Extracted data entries =
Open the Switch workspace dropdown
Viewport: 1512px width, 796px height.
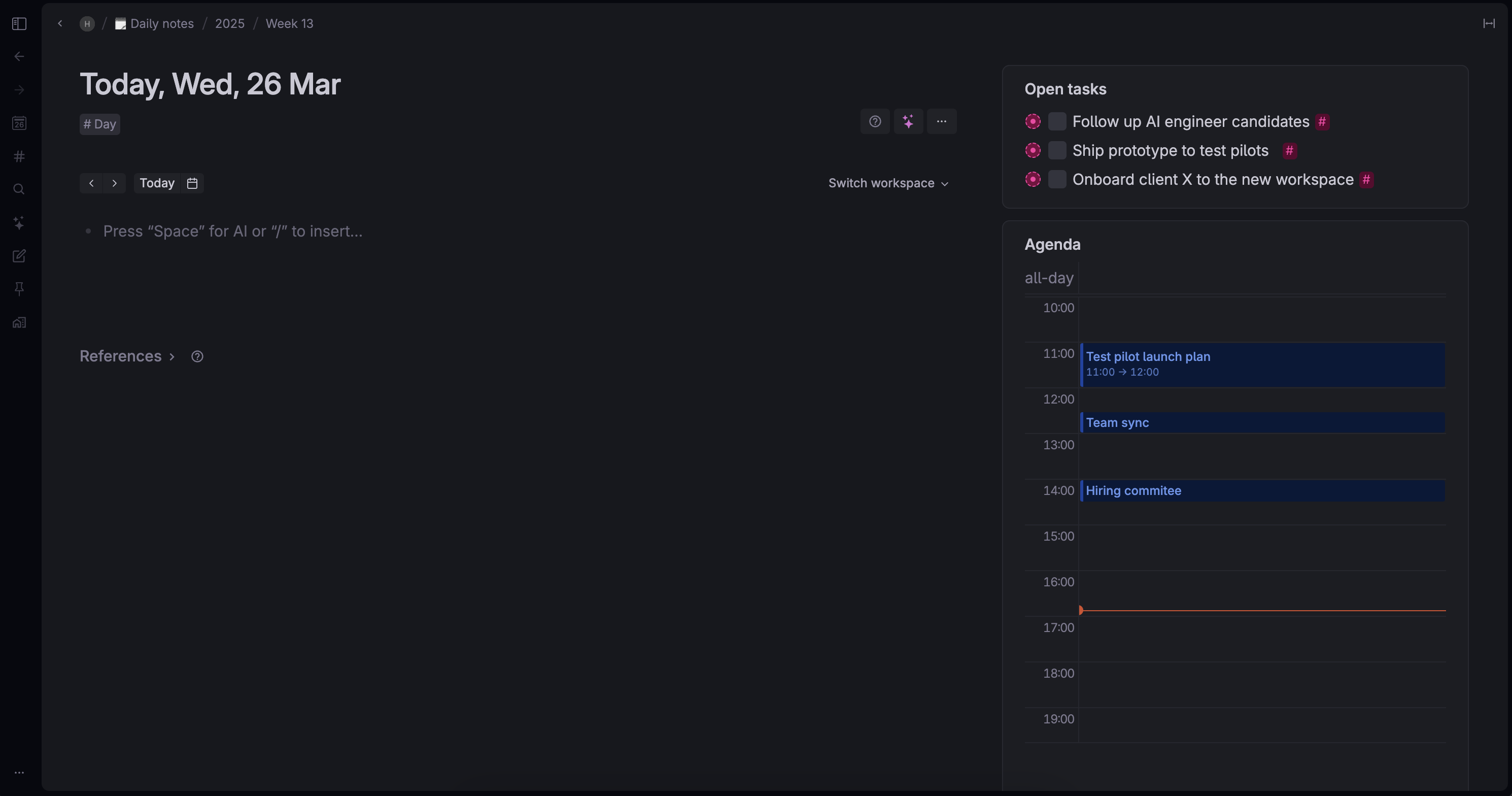coord(888,183)
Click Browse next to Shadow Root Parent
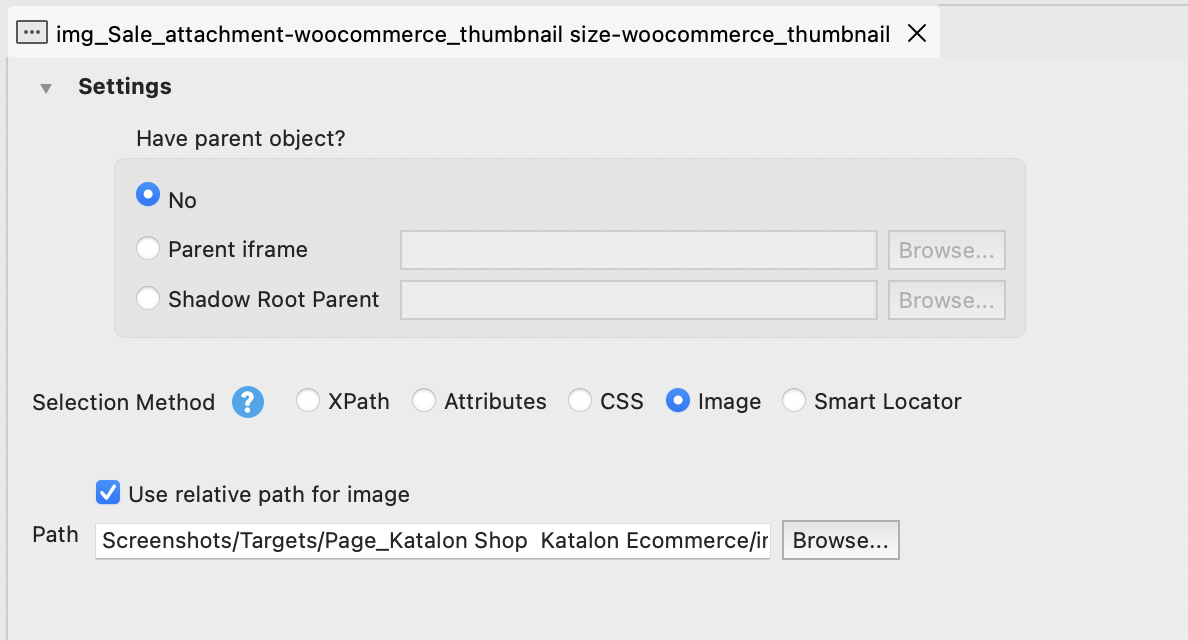Image resolution: width=1188 pixels, height=640 pixels. (x=946, y=300)
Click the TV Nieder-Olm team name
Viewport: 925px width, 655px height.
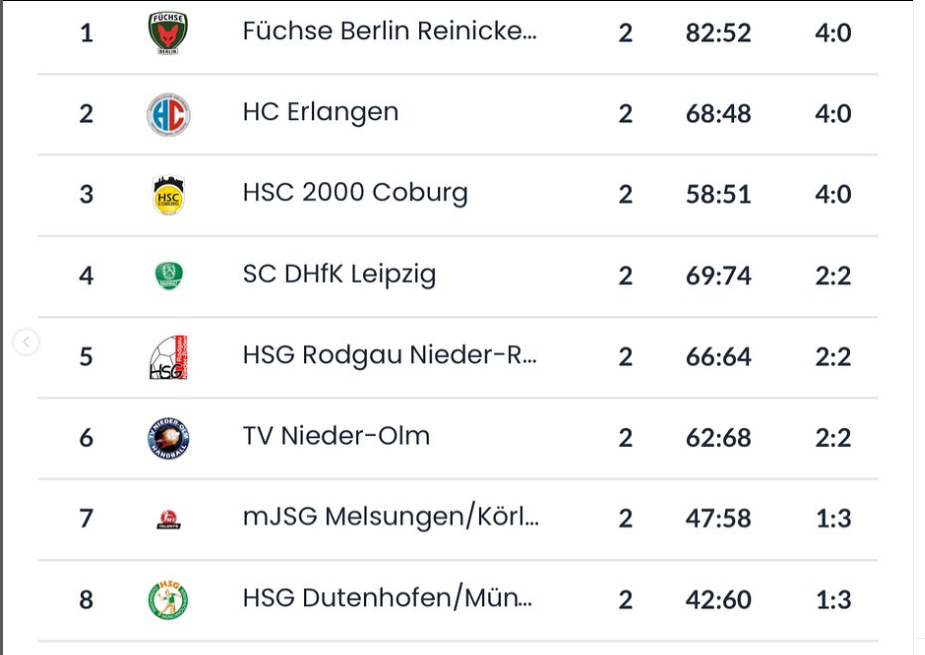coord(336,436)
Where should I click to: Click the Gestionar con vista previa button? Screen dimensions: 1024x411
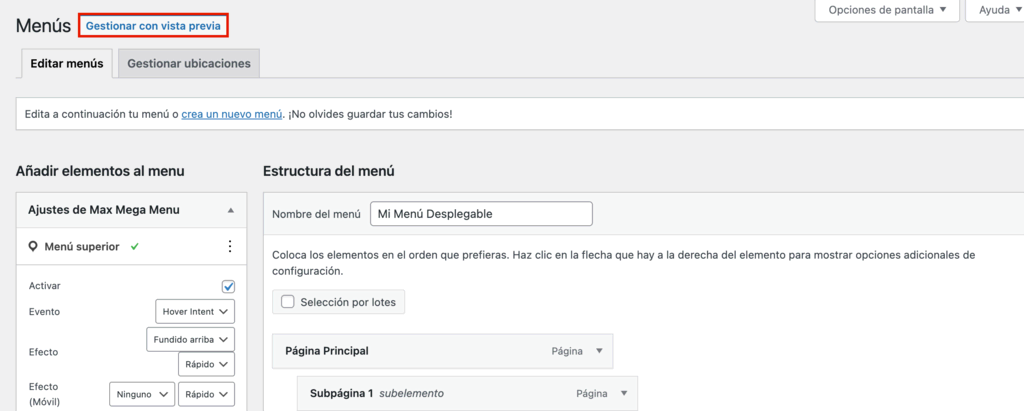point(153,26)
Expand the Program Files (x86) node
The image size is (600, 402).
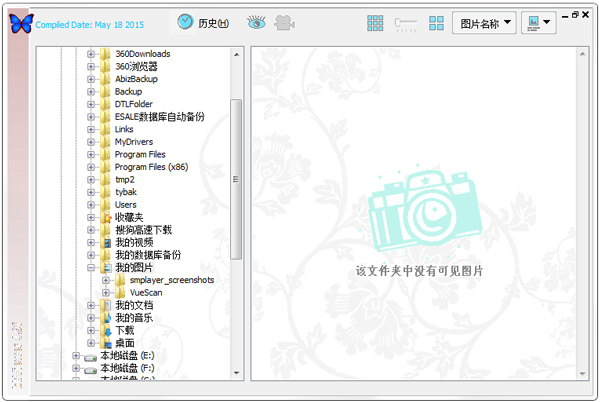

WHAT THE TASK ASKS = Write out the data above exactly, minus any images.

ANSWER SECTION =
Open the Switch workspace dropdown
Viewport: 1512px width, 796px height.
coord(888,183)
Click Browse next to Shadow Root Parent
Image resolution: width=1188 pixels, height=640 pixels. (x=946, y=300)
Click the TV Nieder-Olm team name
Viewport: 925px width, 655px height.
coord(336,436)
Where should I click to: Click the Gestionar con vista previa button? Screen dimensions: 1024x411
point(153,26)
Expand the Program Files (x86) node
The image size is (600, 402).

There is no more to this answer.